Day Trip out of Sapporo to a Winery
Hakkenzan Winery, Hokkaido, Japan
On one of the days we were in Hokkaido on our last visit, our hosts Satoshi and Max took us on a really interesting day trip: to a winery. Rod had read that Hokkaido was producing some wine, so we were very interested to see how and where that was taking place. Besides being a new crop/product in Hokkaido, the vines and winery are in a lovely setting below a famous mountain. Satoshi and Max explained that Hak=8, Ken=peak, and Zan=mountain.
So, the meaning is 8-peak mountain and the winery sits below a mountain that does indeed look like that; some even say it looks like the back of a Stegosaurus. We also went through a tunnel of the same name to get there.
Hakkenzan Winery is an interesting place, unlike any other winery we’ve been to in various countries (and we’ve been to many!). The location under the peaks is very pretty, and the notion of producing wine in Japan’s northernmost island is new and fairly revolutionary.
Trial viticulture started in 2006, and the building was constructed in 2011, the same year the first vintage was produced. It’s apparently a co-op with around 120 shareholders.
It’s not a traditional-looking wine place, but then it’s not in a traditional wine growing area! The building and surrounds are a bit ramshackle and the rooms set out a bit haphazardly, and not well signed or organized inside. If we weren’t with Satoshi and Max we wouldn’t really know what was going on, but then if we weren’t with them we wouldn’t have even known about such a place.
Tasting is offered but isn’t well set out—just some open bottles on a table with small plastic glasses, sip-size.
But, that being said, the guy was very friendly when approached in his office to the side of the tasting area and this whole idea of wine here in Hokkaido is a relatively new venture. So, they are still in the process of learning how to do it. The terroir is totally different to, say, France or South Africa; the cultivars are different; and therefore the resulting wines are too.

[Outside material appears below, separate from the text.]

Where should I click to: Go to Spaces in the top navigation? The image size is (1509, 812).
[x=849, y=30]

The soil of the vineyard is clayey with a lot of gravel. He said that in the test field they are cultivating about 25 varieties of grapes, including Pinot Noir, Cabernet Sauvignon and Chardonnay.

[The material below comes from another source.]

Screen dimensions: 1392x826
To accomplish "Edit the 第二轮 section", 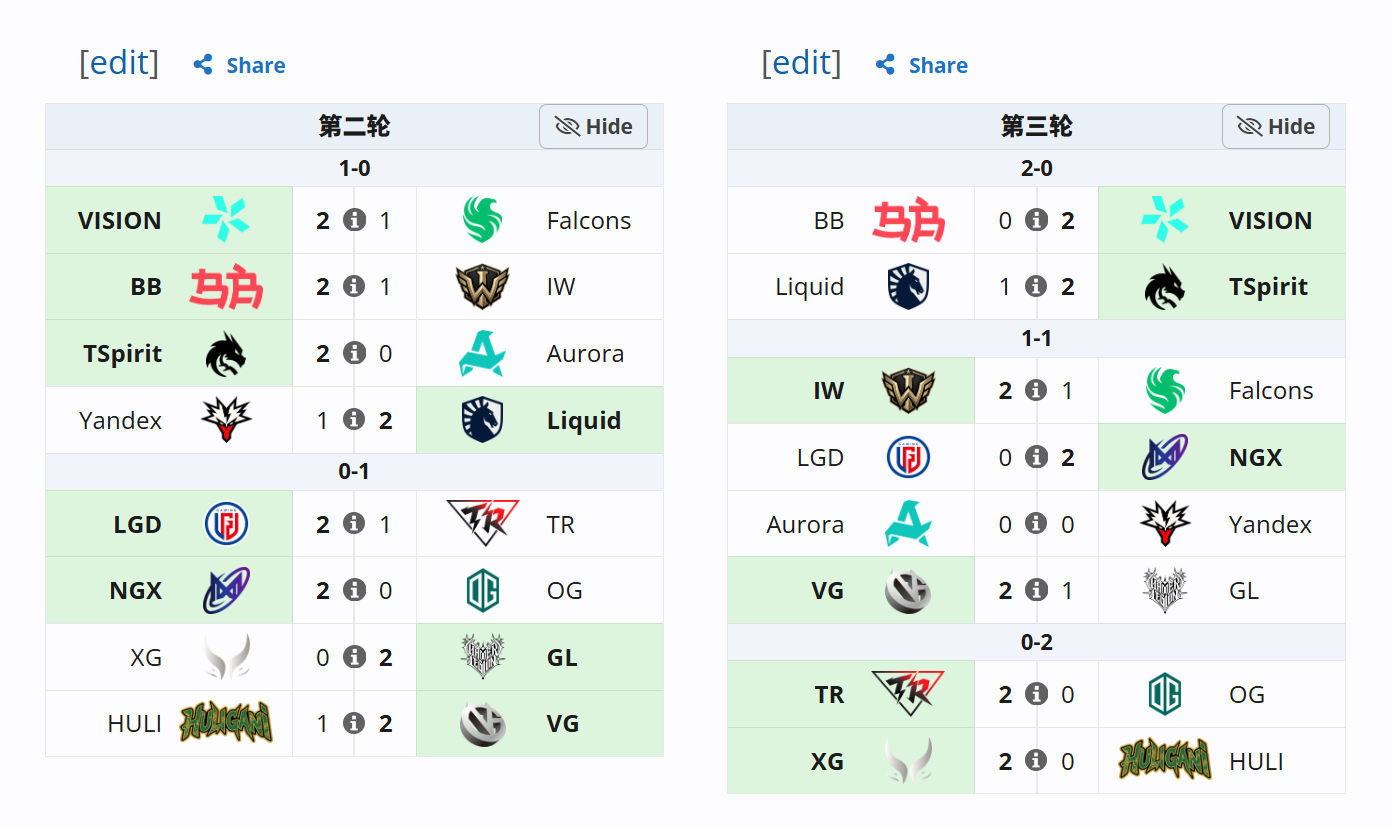I will [x=119, y=63].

The rows of vines outside are neatly labeled and it was fun to see those in such an awesome setting and all with English and Japanese names. We noticed some German cultivars (such as Kerner, Seibel, and Riesling) and some hybrids, so it’s still an experiment really. The owners are searching for new cultivars that work here and therefore produce a good local wine that reflects the terroir. In the vineyard there are not many vines though and some are yielding rather meager bunches. As I said, a whole new venture. It’s a small operation, but you don’t need many vines to make some wine.

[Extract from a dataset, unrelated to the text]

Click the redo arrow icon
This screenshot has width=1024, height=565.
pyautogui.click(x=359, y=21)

We tried a couple of wines: they weren’t great (not unexpected, given the climate and soil) but the Portland white had a good flavor. This is a white cultivar that grows well in the US Great Lakes region too. They working on improving things and appear to be making some profit.
When Satoshi asked, the owner did have a pamphlet in English. We discovered that one of their wines is called Kanonz. The name comes from the name of the mountain, as another name for Hakkenzan is Kannon-iwayama. Kannon is the name of one of the Japanese Bosatsu (Buddhist deities). The wine is a blend of Seibel, Merlot and Riesling.
They also sell jams, sauces, sparkling water and a few curios.Entrance and tasting are free.
It’s about 20km SW of Sapporo city and easily drivable.